Il n’y a de vraiment beau que ce qui ne peut servir à rien; tout ce qui est utile est laid, car c’est l’expression de quelque besoin, et ceux de l’homme sont ignobles et dégoûtants, comme sa pauvre et infirme nature. – L’endroit le plus utile d’une maison, ce sont les latrines.
Moi, n’en déplaise à ces messieurs, je suis de ceux pour qui le superflu est le nécessaire, – et j’aime mieux les choses et les gens en raison inverse des services qu’ils me rendent.

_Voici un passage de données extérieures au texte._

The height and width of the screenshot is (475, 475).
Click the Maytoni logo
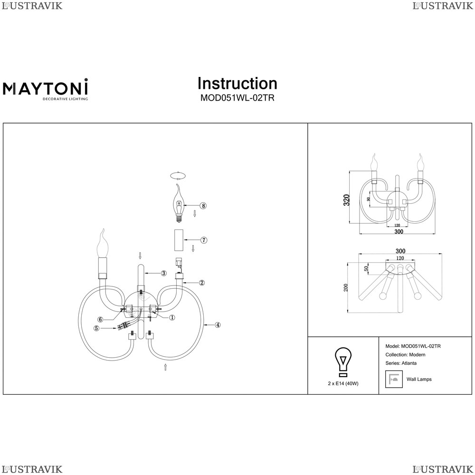[x=46, y=89]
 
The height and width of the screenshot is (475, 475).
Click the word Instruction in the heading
[x=237, y=83]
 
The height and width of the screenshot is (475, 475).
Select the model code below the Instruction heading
[x=237, y=98]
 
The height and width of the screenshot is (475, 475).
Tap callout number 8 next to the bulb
[x=203, y=206]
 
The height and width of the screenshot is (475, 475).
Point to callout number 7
[x=204, y=240]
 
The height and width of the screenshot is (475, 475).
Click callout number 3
[x=163, y=273]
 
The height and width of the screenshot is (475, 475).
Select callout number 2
[x=202, y=283]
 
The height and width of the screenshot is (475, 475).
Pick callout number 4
[x=217, y=325]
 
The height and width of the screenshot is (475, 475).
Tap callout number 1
[x=172, y=317]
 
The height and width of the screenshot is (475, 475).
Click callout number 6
[x=101, y=319]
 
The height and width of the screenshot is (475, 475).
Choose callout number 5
[x=96, y=328]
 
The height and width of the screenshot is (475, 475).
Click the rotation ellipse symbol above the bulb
[x=178, y=175]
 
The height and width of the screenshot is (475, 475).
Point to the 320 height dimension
[x=347, y=200]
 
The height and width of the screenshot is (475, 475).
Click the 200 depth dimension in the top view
[x=346, y=287]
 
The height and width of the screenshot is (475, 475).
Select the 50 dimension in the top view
[x=367, y=268]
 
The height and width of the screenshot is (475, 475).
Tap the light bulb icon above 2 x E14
[x=343, y=362]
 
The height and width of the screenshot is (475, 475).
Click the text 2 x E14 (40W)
[x=343, y=383]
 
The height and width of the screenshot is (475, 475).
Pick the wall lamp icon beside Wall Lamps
[x=394, y=379]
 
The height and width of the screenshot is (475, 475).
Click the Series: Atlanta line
[x=401, y=363]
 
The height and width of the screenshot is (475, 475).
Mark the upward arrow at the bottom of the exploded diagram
[x=165, y=367]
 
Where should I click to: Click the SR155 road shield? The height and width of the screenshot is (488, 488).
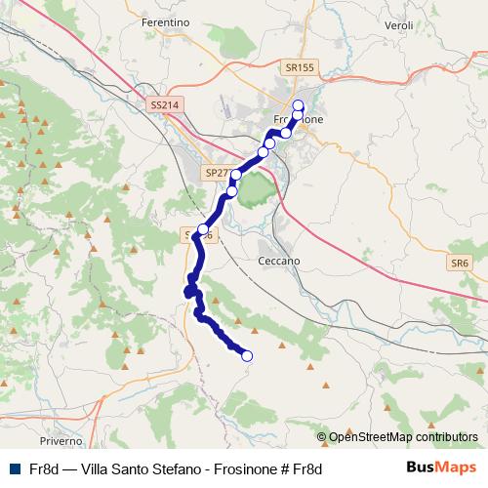[301, 67]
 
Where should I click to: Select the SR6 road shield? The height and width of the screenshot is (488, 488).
[460, 264]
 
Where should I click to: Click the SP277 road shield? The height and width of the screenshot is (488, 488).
[219, 172]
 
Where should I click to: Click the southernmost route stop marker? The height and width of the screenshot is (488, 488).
[246, 356]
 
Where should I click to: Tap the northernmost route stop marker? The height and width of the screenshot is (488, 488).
[299, 105]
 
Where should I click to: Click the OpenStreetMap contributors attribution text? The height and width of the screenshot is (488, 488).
[403, 437]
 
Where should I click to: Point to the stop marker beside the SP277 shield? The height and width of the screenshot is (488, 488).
[236, 175]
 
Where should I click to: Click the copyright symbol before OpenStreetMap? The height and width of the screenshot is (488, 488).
[322, 437]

Je préfère à certain vase qui me sert un vase chinois, semé de dragons et de mandarins, qui ne me sert pas du tout, et celui de mes talents que j’estime le plus est de ne pas deviner les logogriphes et les charades. (Gautier, 1835, p. 11)
Le souffle de ce texte de Gautier traverse tout le 19e siècle, ayant gonflé les poumons des Parnassiens jusqu'à ce qu'il soit contrecarré par les revendicateurs d'un art socialement utile, politiquement engagé, au bénéfice d'un idéal de progrès et de justice sociale.
L'œuvre d'art trouve sa source dans plusieurs motivations profondes de l'humanité. Le pouvoir est l'une de celles-là, avec l'amour, la justice, la crainte de la mort ou celle de Dieu, pour ne nommer que les plus fondamentales. C'est à l'artiste de décider si son art s'inscrit explicitement sur le mode de la revendication, "d'affirmer que l'art pourrait être un outil de transformation de la société" (Sylvester, 2011).
Or, comme le montre le poète argentin, l'art a toujours et sera toujours ancré dans le social, peu importe ses motivations. Une œuvre questionnant notre rapport à la mort, par exemple, inscrit son propos dans un contexte social et historique donné, bien entendu. Mais bien plus, que l'artiste le veuille ou non, elle se positionne historiquement par rapport au discours sur notre rapport à la mort.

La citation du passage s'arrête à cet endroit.